Prevalence of current mental disorders before and during the second wave of COVID-19 pandemic: An analysis of repeated nationwide cross-sectional surveys

June 3, 2021

Petr Winkler, ZuzanaMohrova, Karolina Mlada, Marie Kuklova, Anna Kagstrom, Pavel Mohr, Tomas Formanek.

Journal of Psychiatric Research

This study by Winkler et al explored data from three cross-sectional datasets to compare mental disorder prevalence in the second wave of the COVID-19 pandemic with the first wave and baseline. The cross-sectional studies included results from Czech adults collected in November 2017 and May 2020, while data for the present study was collected in November 2020. Participants were contacted via phone or email. Results of the study indicated that the proportion of individuals with at least one mental disorder during the second wave of the pandemic (November 2020) was close to 13 percentage points higher than the pre-pandemic baseline (November 2017). The proportion of participants that scored positive for affective disorders tripled and anxiety disorders nearly doubled, from November 2017 to 2020. Alcohol use disorders did not significantly change within this time frame, as well as between the first and second wave of the pandemic.

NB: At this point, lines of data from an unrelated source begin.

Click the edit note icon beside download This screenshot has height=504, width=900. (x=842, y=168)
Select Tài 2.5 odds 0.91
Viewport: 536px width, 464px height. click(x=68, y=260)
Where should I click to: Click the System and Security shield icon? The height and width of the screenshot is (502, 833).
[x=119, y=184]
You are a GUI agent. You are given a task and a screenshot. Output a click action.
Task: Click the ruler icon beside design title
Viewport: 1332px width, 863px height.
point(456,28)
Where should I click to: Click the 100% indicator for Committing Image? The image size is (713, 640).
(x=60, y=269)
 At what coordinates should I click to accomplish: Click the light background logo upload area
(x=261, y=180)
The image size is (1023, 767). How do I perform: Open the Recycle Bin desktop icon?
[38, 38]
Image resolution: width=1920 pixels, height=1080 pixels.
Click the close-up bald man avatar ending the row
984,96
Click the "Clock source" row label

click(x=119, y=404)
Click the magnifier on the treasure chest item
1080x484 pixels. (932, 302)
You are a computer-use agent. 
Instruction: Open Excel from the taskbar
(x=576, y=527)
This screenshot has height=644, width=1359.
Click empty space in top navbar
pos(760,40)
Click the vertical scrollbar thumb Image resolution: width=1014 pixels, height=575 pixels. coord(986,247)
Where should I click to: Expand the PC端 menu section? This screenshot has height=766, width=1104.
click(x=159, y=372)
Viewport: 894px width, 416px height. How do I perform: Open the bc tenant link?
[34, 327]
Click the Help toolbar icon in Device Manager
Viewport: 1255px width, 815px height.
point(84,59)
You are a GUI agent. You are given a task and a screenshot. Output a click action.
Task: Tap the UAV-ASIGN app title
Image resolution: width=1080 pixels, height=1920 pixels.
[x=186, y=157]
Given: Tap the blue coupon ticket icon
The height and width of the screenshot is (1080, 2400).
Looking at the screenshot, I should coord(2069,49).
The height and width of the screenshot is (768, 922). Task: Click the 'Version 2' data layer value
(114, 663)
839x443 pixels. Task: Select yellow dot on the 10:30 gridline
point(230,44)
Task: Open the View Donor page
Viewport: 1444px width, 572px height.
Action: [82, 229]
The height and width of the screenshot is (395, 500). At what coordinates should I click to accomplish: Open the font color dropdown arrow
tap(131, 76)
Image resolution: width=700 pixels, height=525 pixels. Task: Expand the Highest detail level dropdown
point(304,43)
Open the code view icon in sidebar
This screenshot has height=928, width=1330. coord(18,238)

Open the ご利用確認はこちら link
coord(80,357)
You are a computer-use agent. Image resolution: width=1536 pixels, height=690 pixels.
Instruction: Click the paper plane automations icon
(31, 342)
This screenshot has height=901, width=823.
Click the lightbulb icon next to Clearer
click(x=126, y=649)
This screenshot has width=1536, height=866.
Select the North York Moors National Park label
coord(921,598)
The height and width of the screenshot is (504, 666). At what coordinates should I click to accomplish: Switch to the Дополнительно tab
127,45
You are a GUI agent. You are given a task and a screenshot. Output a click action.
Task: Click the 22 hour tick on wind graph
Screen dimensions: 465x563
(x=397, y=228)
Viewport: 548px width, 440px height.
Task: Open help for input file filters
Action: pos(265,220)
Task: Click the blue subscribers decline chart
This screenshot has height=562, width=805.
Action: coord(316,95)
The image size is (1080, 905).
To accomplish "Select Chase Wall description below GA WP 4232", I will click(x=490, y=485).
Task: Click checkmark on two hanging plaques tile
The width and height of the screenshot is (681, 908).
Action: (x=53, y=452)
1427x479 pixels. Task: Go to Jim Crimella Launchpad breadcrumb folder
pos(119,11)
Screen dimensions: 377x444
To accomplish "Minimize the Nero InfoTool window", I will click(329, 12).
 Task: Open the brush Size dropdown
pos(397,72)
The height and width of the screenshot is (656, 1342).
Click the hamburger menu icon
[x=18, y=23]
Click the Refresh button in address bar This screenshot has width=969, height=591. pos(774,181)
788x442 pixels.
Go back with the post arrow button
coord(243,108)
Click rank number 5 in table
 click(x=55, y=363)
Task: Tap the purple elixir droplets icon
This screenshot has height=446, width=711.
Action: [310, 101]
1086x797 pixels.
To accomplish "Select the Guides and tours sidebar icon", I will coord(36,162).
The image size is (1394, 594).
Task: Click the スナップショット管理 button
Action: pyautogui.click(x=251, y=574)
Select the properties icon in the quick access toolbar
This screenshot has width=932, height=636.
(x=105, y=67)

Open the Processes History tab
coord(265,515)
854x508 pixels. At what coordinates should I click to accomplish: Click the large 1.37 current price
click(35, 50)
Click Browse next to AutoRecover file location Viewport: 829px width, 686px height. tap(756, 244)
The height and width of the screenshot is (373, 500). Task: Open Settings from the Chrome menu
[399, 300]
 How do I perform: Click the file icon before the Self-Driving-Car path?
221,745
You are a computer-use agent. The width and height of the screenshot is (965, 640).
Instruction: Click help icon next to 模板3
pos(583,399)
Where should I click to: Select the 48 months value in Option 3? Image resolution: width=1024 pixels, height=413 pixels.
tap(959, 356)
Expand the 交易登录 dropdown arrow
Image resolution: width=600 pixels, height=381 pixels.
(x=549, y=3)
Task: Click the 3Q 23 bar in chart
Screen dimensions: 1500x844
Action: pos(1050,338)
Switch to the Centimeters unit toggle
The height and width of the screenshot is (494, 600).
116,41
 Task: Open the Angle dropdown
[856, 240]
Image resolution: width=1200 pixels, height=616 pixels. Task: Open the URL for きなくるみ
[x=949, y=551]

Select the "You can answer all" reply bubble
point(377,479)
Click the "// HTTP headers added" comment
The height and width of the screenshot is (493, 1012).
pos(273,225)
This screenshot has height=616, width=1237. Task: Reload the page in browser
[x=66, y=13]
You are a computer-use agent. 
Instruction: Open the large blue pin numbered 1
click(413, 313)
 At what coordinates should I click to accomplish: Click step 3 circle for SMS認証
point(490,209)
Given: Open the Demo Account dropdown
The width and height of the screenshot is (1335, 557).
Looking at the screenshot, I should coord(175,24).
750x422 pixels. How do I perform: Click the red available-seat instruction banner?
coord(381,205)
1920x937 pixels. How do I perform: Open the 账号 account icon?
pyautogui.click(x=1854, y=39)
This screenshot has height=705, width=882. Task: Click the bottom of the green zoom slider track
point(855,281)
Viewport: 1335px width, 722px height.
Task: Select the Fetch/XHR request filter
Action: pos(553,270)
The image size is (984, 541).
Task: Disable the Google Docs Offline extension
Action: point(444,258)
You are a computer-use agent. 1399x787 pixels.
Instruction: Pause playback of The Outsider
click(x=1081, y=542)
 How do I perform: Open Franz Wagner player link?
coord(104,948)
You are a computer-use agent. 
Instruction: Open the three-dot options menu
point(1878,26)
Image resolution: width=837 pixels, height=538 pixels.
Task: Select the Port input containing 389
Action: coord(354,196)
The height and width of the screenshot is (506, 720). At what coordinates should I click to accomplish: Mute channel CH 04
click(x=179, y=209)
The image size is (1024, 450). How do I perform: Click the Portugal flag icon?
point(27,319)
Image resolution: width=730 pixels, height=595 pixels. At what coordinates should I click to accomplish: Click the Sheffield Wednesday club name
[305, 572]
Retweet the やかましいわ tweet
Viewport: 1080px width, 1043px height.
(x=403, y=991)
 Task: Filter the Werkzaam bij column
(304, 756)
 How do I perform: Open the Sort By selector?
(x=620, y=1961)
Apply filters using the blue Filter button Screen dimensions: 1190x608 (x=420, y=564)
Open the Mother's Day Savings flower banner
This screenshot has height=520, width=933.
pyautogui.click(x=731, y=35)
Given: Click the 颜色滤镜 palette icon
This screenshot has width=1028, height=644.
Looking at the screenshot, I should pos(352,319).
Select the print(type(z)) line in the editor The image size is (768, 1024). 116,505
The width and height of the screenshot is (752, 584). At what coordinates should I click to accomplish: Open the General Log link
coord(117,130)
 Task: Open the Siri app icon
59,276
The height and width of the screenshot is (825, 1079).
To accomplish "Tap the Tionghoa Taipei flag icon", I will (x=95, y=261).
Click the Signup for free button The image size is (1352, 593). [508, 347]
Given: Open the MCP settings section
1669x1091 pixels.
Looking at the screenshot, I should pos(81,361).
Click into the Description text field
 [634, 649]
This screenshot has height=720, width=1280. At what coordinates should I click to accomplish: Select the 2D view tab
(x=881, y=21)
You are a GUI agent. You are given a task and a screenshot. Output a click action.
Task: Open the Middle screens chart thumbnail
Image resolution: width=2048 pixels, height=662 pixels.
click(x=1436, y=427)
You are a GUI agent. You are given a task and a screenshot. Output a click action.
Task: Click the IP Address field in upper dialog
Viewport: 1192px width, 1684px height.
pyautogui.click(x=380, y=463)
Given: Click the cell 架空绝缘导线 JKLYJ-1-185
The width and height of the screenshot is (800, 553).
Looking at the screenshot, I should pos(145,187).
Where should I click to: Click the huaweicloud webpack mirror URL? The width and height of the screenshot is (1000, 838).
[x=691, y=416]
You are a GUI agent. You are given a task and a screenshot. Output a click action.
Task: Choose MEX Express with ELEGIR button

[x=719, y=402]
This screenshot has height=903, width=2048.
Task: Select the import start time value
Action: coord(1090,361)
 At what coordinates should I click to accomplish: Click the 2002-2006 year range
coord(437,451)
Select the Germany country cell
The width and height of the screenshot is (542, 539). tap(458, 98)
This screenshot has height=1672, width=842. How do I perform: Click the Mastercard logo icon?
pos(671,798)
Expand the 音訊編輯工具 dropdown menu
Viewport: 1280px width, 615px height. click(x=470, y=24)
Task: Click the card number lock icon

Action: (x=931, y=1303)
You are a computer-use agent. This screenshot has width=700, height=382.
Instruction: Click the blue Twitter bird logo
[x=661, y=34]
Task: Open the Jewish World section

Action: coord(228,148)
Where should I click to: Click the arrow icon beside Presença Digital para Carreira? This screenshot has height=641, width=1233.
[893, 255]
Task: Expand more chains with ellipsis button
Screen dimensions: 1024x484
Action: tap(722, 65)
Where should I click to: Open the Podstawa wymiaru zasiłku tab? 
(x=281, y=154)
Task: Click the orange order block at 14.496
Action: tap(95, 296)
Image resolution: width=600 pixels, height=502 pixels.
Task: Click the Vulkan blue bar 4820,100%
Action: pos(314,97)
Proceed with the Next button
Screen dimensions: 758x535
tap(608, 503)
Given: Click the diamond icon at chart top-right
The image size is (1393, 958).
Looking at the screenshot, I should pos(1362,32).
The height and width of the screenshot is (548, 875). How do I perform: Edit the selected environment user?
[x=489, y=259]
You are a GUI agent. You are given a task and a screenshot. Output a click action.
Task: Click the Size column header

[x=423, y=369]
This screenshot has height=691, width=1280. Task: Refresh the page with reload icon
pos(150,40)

Groups that experienced the highest prevalence of mental disorders consisted of those who lost their jobs in the last 6 months, students, those receiving disability pensions, and those on forced leave.

Winkler P, Mohrova Z, Mlada K, et al. Prevalence of current mental disorders before and during the second wave of COVID-19 pandemic: An analysis of repeated nationwide cross-sectional surveys. J Psychiatr Res 2021; 139: 167–71.